▸ WHAT YOU NEED TO DO
From the records below, please return each line that holds the word "avatar".

[[ INFORMATION GIVEN open ]]

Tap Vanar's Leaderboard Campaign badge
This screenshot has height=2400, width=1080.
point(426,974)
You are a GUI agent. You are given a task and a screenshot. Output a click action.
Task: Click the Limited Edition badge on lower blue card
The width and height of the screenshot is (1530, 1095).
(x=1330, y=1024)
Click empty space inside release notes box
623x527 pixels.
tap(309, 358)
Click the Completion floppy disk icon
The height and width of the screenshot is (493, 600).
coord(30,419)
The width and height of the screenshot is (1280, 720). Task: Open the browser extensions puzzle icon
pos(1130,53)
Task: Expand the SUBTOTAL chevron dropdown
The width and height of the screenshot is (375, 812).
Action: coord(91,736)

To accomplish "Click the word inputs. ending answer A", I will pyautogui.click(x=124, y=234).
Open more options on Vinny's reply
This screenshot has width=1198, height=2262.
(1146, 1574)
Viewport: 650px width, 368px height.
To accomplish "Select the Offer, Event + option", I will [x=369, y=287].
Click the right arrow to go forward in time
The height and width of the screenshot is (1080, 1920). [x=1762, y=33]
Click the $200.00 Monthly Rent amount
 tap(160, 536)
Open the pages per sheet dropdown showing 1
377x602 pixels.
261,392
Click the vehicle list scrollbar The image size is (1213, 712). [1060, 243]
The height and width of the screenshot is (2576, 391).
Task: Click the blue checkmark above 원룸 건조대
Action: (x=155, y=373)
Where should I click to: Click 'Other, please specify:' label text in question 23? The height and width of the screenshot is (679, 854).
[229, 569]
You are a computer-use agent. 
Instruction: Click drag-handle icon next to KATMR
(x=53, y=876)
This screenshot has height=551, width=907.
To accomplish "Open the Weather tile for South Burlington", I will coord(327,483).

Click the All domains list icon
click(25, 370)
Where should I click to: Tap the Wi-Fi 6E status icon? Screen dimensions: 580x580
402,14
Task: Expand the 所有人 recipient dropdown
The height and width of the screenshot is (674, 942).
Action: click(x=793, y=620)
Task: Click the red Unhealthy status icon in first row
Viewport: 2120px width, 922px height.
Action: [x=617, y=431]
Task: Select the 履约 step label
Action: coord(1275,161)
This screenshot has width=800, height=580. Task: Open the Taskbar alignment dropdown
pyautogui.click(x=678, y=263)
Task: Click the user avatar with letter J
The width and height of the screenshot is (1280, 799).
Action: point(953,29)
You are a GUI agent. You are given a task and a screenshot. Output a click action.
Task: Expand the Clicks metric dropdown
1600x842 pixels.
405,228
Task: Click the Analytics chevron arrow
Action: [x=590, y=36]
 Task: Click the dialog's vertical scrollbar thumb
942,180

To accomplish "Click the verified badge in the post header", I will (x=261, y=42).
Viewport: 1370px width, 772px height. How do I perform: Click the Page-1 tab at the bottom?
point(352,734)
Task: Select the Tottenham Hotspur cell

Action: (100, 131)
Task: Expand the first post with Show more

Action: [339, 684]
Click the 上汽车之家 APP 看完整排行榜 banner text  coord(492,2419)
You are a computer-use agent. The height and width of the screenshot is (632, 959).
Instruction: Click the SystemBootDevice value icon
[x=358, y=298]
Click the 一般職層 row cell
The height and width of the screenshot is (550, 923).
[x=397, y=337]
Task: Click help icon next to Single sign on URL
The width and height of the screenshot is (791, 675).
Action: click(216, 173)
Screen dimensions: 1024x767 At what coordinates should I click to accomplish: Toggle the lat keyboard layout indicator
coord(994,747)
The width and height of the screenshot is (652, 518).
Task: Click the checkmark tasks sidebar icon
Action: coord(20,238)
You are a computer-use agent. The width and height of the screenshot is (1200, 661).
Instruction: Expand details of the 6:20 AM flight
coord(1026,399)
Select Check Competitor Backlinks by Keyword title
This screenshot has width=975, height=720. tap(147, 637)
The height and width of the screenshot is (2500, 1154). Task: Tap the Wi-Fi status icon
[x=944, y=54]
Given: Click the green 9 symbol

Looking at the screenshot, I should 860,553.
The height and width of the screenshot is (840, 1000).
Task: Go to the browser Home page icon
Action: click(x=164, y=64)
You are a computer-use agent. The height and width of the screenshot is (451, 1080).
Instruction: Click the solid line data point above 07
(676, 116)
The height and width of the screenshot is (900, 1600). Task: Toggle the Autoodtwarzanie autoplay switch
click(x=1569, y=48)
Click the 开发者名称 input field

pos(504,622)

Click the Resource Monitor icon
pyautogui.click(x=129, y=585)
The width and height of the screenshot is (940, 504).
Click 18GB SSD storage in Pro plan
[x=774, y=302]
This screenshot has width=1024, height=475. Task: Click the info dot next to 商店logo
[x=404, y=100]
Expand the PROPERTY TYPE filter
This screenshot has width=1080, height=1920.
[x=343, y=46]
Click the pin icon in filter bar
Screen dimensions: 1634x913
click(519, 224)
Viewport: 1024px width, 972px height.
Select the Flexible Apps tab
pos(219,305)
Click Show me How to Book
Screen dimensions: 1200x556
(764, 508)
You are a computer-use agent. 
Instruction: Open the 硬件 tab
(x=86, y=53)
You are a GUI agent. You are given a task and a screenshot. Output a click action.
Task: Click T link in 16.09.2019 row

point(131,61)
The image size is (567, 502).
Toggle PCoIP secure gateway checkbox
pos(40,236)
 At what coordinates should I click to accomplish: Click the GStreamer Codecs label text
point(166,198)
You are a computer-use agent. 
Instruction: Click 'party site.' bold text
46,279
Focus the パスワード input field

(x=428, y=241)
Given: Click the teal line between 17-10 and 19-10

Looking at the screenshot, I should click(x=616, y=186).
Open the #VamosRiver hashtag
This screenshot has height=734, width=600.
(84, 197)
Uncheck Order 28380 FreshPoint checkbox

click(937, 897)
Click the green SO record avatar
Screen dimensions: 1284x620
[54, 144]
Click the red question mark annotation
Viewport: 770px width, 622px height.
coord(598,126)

[[ INFORMATION GIVEN closed ]]

▸ OUTPUT OF THE EXERCISE
Task: Click the user avatar with letter J
Click the green SO record avatar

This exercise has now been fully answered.